_TASK DETAILS_
Transcribe word for word each line from the one containing "Viewport: 642px width, 371px" to the final line of the data, both included. Skip the pictures.
===
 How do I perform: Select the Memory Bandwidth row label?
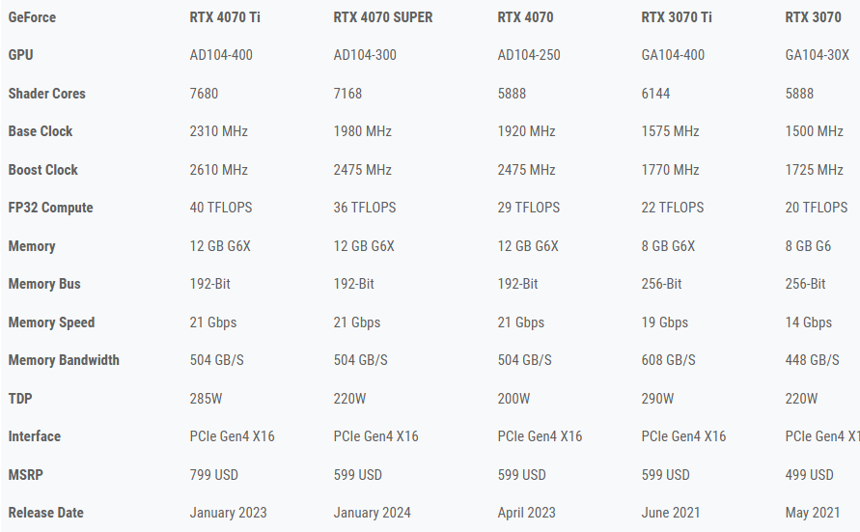(x=64, y=360)
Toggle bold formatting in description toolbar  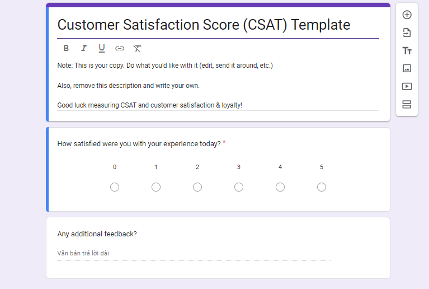(x=66, y=48)
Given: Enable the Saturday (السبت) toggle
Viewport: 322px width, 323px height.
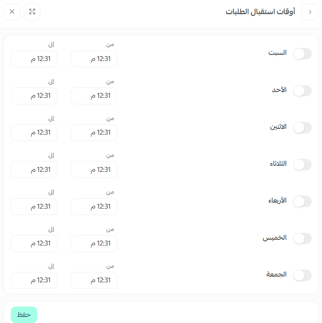Looking at the screenshot, I should tap(302, 54).

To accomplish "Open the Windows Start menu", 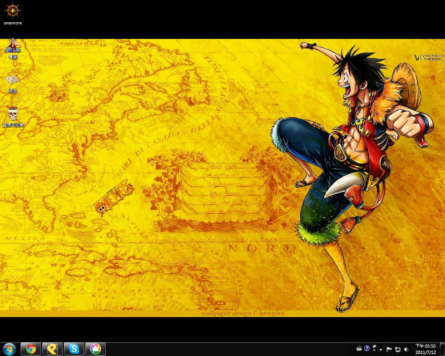I will [x=9, y=349].
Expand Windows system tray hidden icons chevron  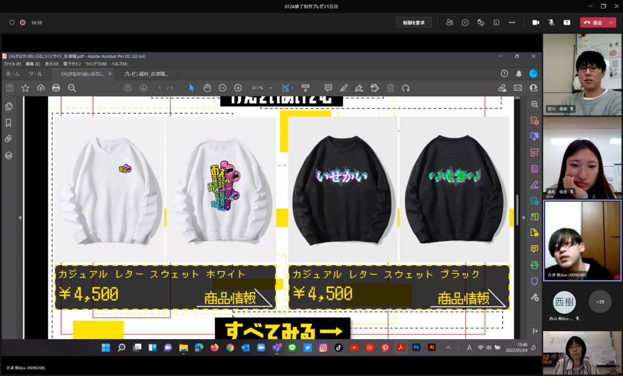point(448,347)
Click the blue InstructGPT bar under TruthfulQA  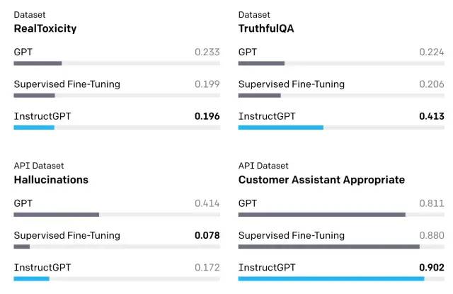tap(280, 128)

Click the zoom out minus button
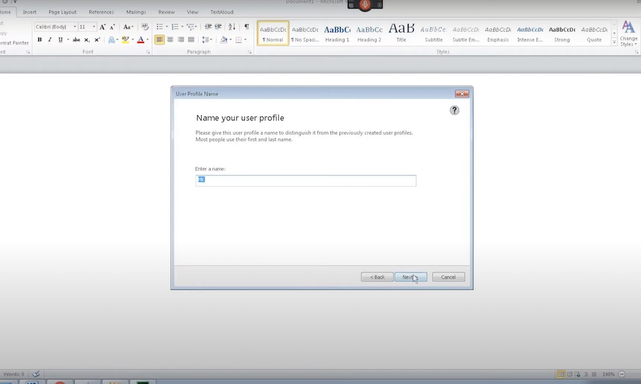click(x=622, y=375)
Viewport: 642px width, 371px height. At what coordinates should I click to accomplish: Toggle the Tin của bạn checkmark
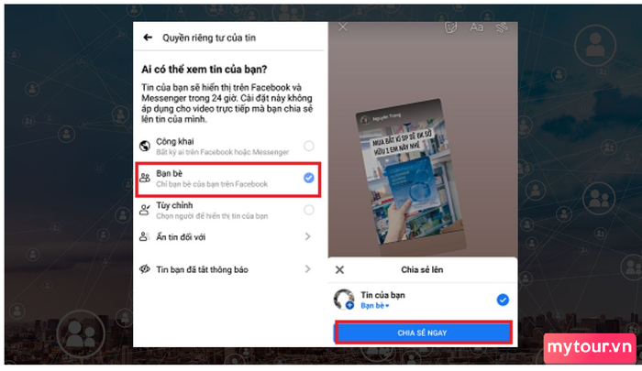503,300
===
_EXERCISE SOLUTION_
Viewport: 642px width, 371px height. At what coordinates should I click to accomplish: Toggle the Tin của bạn checkmark
503,300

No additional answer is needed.